◆ Problem requirements: Further down are entries; set down exactly and only the lines from the one with "Click the masked" up to and including the one with "Open the 终端(T) menu in menu bar", dropping each picture.

[[ Records for this exercise open ]]

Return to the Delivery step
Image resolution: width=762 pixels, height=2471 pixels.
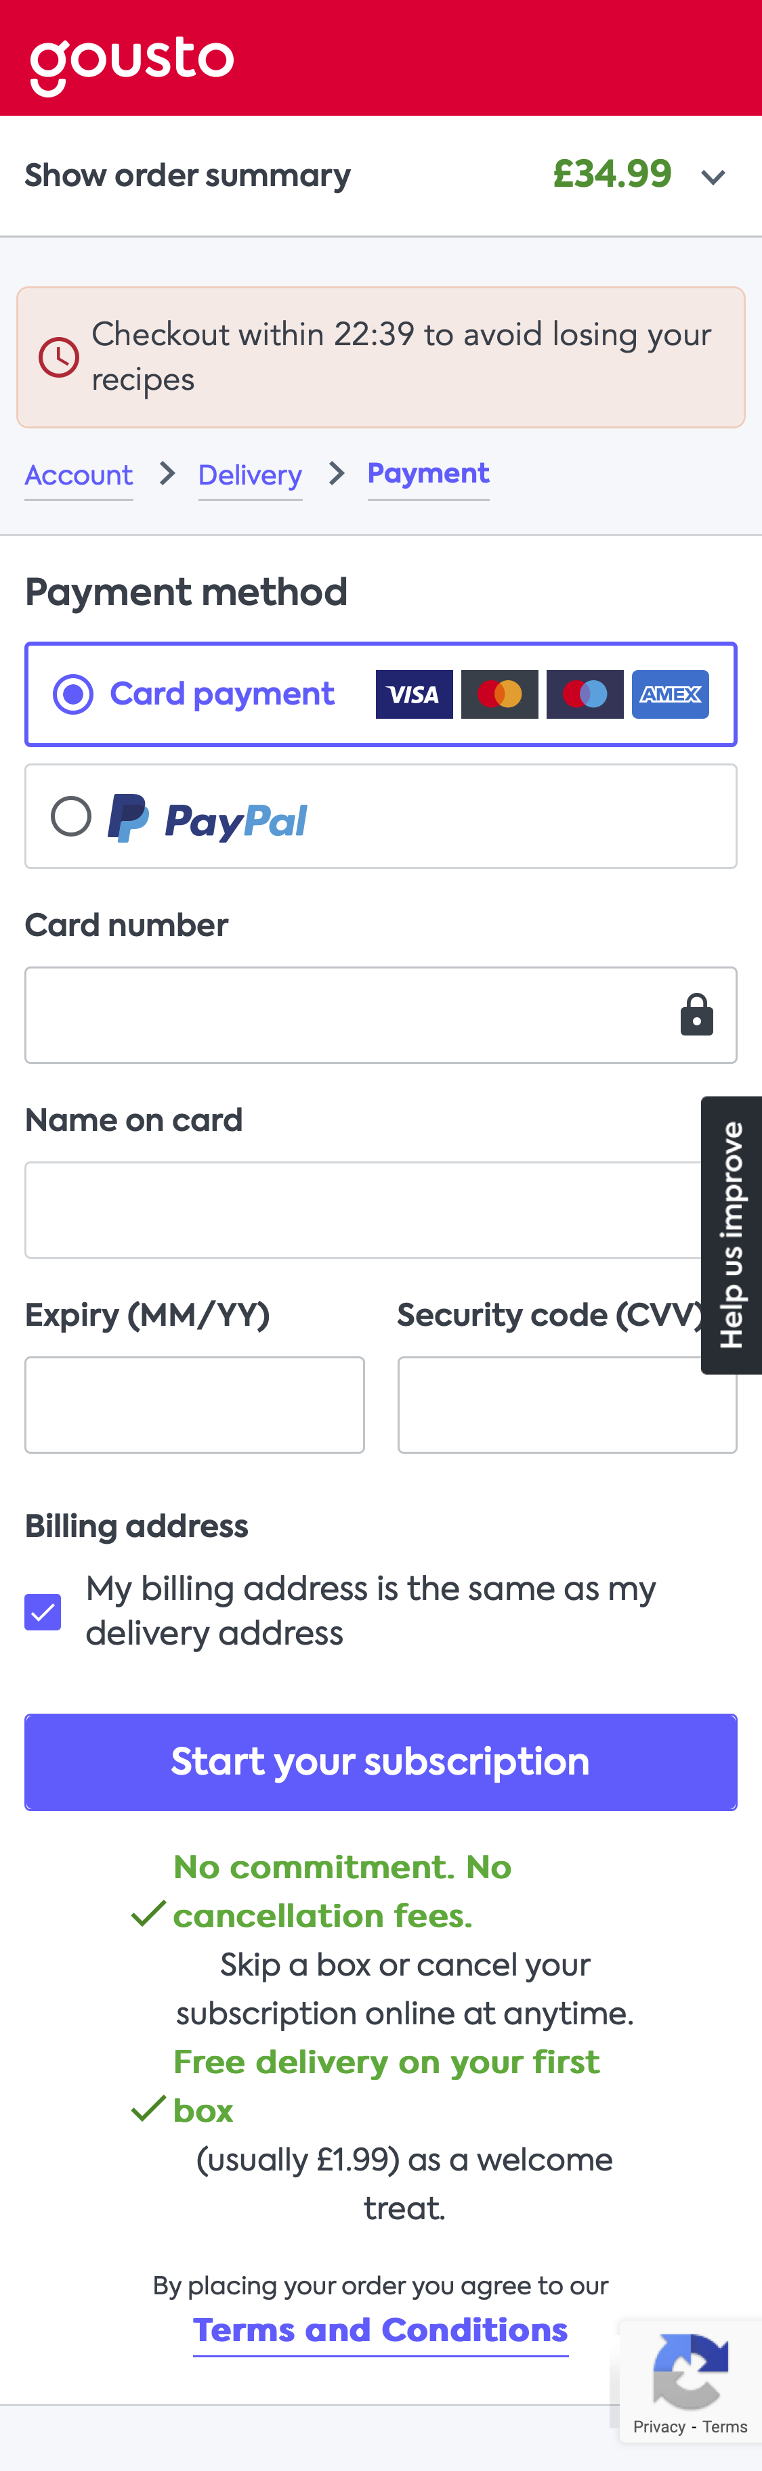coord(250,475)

[[ Records for this exercise closed ]]
[[ Records for this exercise open ]]

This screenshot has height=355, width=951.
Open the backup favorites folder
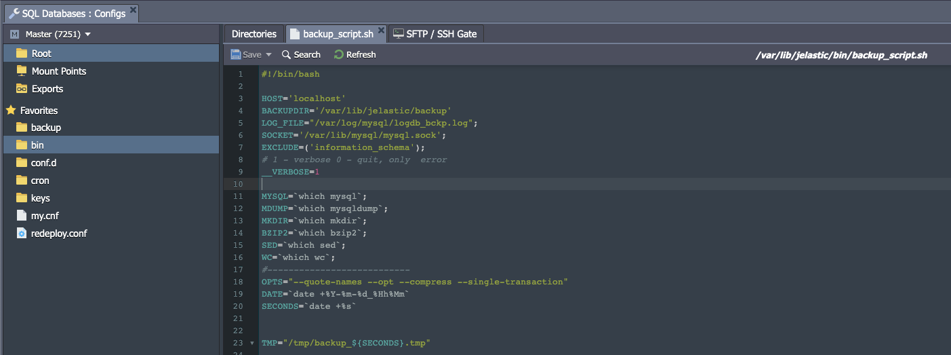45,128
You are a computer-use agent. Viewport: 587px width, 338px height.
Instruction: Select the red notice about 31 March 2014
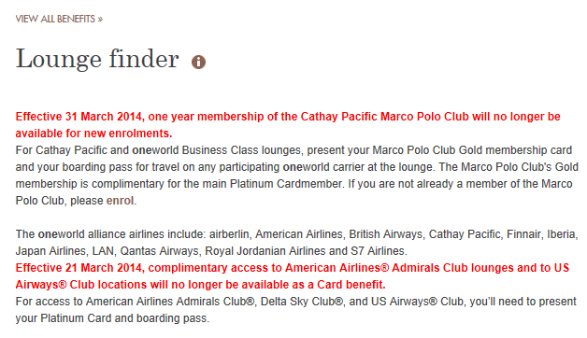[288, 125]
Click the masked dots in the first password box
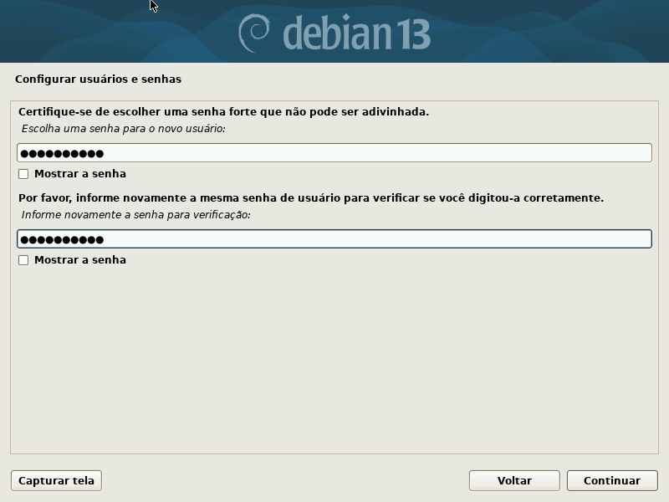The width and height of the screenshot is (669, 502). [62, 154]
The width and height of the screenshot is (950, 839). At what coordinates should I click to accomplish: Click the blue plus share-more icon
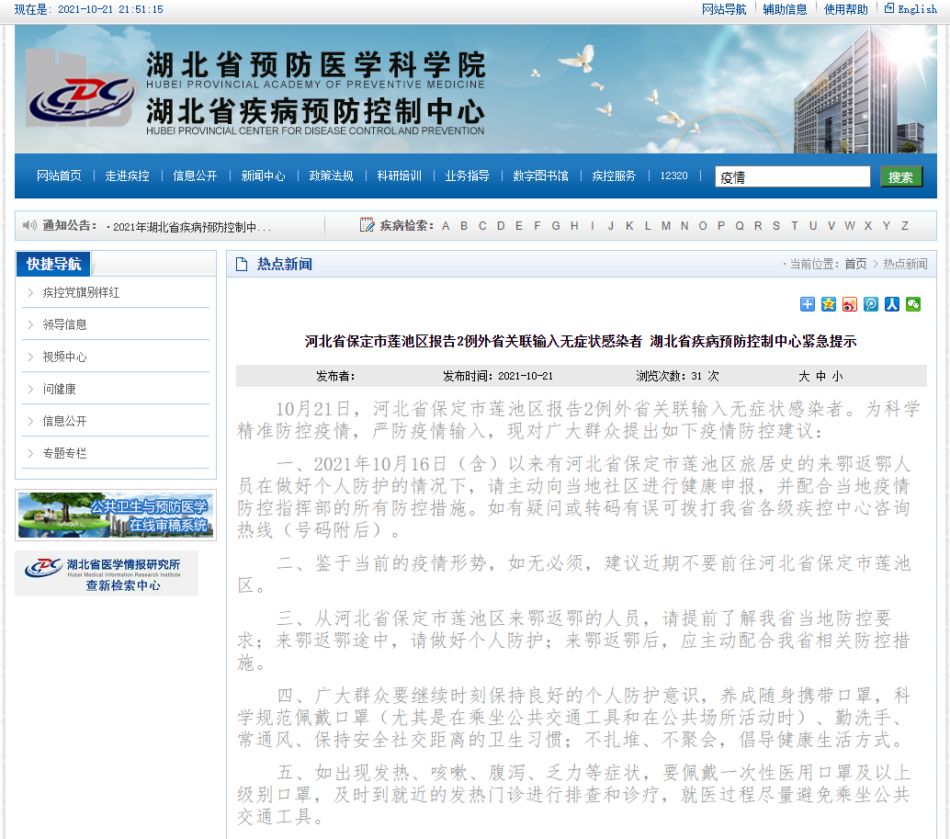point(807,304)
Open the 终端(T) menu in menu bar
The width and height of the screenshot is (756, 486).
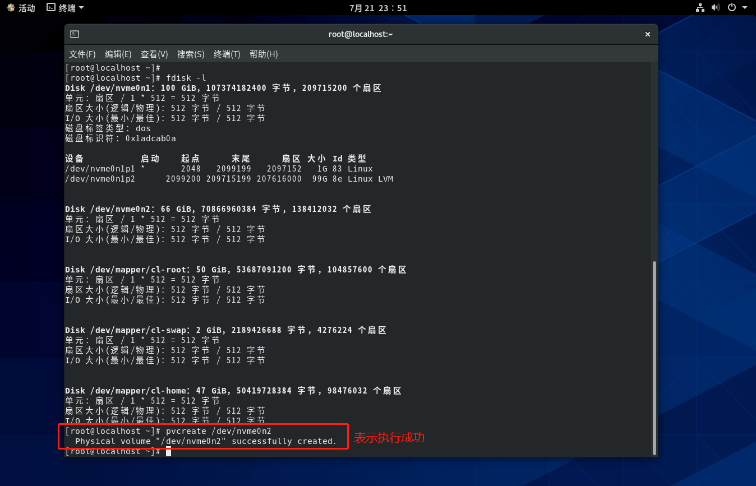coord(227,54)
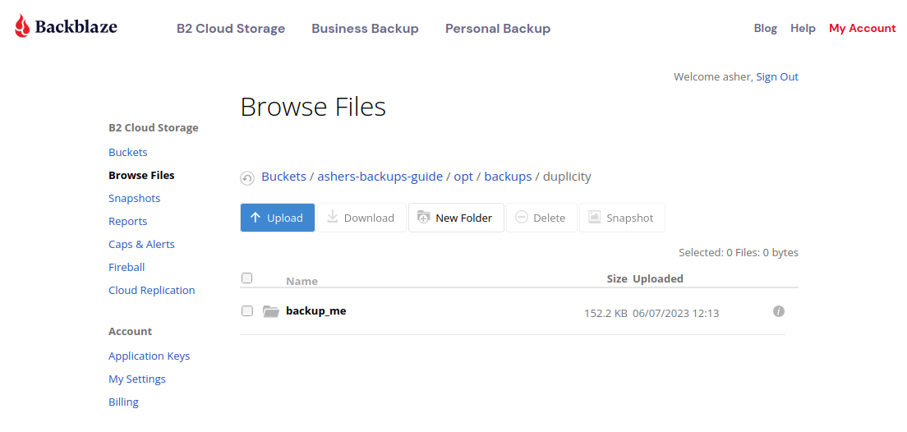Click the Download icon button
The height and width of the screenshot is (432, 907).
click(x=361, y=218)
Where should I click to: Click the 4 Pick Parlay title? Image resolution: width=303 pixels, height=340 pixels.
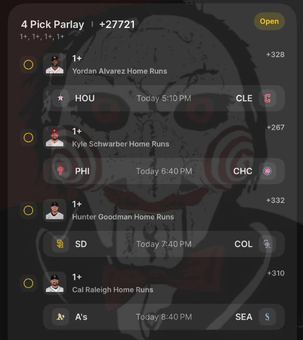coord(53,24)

[[ Records for this exercise closed ]]

◆ Answer section:
Click the masked dots in the first password box
The width and height of the screenshot is (669, 502). [62, 154]
The width and height of the screenshot is (950, 839). At what coordinates should I click to accomplish: Click the blue plus share-more icon
point(807,304)
Open the 终端(T) menu in menu bar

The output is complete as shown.